A Critical and Comparative Review of Fluorescent Tools for Live-Cell Imaging

Abstract

Fluorescent tools have revolutionized our ability to probe biological dynamics, particularly at the cellular level. Fluorescent sensors have been developed on several platforms, utilizing either small-molecule dyes or fluorescent proteins, to monitor proteins, RNA, DNA, small molecules, and even cellular properties, such as pH and membrane potential. We briefly summarize the impressive history of tool development for these various applications and then discuss the most recent noteworthy developments in more detail. Particular emphasis is placed on tools suitable for single-cell analysis and especially live-cell imaging applications. Finally, we discuss prominent areas of need in future fluorescent tool development-specifically, advancing our capability to analyze and integrate the plethora of high-content data generated by fluorescence imaging.

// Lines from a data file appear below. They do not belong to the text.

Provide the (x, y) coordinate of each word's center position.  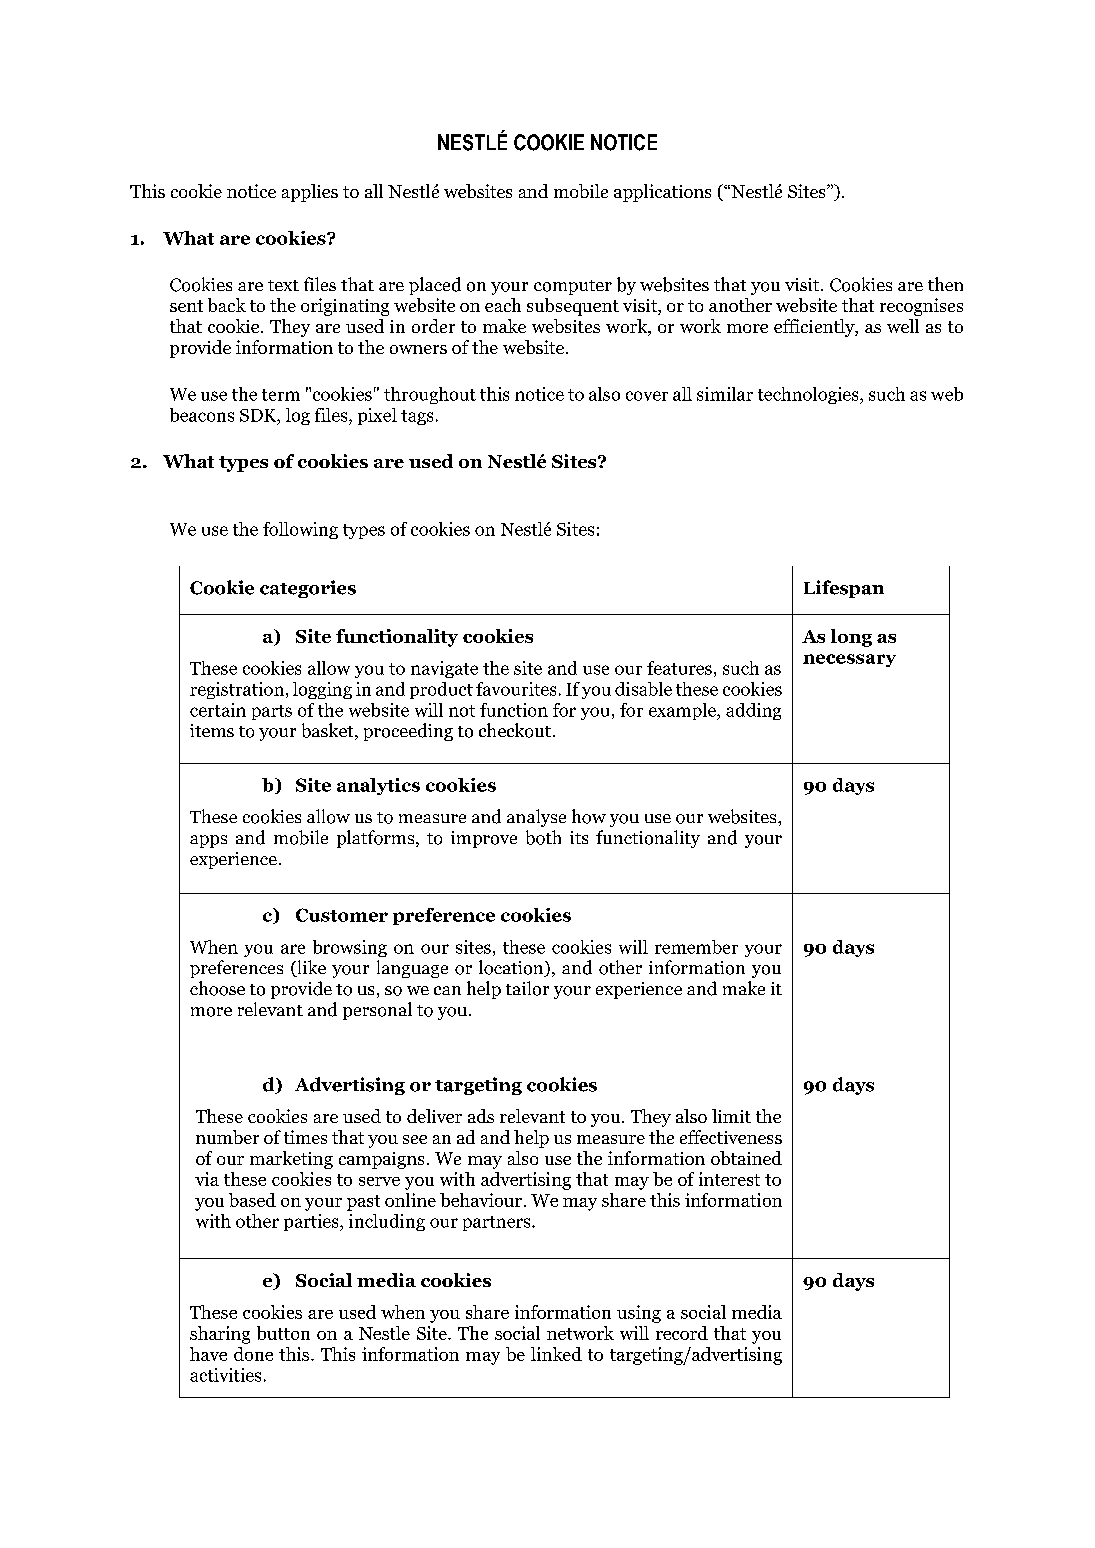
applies (310, 193)
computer (573, 287)
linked (556, 1354)
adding (753, 711)
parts (272, 712)
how (589, 816)
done (253, 1354)
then (945, 284)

Keywords: cellular dynamics; fluorescent dyes; fluorescent proteins; live-cell imaging; probes.

Figure 1

Methods of fluorescently tagging proteins. As an example, tagging of β-actin by various tools is presented where the genetically encoded parts are drawn as bars (to scale). (a) FPs can be fused at the N- or C-termini of a protein of interest. The structures of β-actin (PDB ID 2BTF) and GFP (PDB ID 1EMA) are shown at the same relative scale. (b) A modified tRNA (loaded by an evolved aminoacyl-tRNA synthetase) can incorporate an unnatural amino acid at the amber (TAG) codon. A representative tRNA structure (ID 1EHZ) is shown to illustrate the incorporation of an unnatural amino acid in response to the amber codon (UAG) in the mRNA. (c) The HaloTag can be genetically fused to a protein of interest (HaloTag, PDB ID 4KAA). The Halo Tag consists of a modified dehalogenase that covalently binds to a membrane-permeant synthetic ligand. (d) A short biotin tag sequence is genetically fused to a protein of interest. Biotin is then bound to the tag by biotin ligase, which in turn tightly binds labeled streptavidin. The structures of β-actin and streptavidin (PDB ID 4JNJ) in the fusion construct are shown at the same relative scale (biotin ligase: PDB ID 1BIA). Abbreviation: FP, fluorescent protein.

Figure 2

Methods of fluorescently labeling RNA in fixed or live samples. (a) Endogenous RNA is labeled by sequence-specific fluorescent oligo probes that bind the RNA of interest in fixed permeabilized cells. (b) A small aptamer (called Spinach/Broccoli) is genetically incorporated as a fusion of the RNA of interest, and fluorescence activation is achieved after binding of the cell-permeable small molecule DFHBI. (c) Short aptamers are incorporated at the 3′ end of the RNA of interest in series. Each aptamer binds an aptamer-binding protein fused to one or several FPs. (d) An FP is fused to a genetically modified version of Cas9 that remains nuclear, unless it is retained in the cytosol upon binding to an endogenous RNA of interest via a sequence-specific PAMmer. Abbreviation: FP, fluorescent protein; PAMmer, protospacer adjacent motif-presenting oligomer.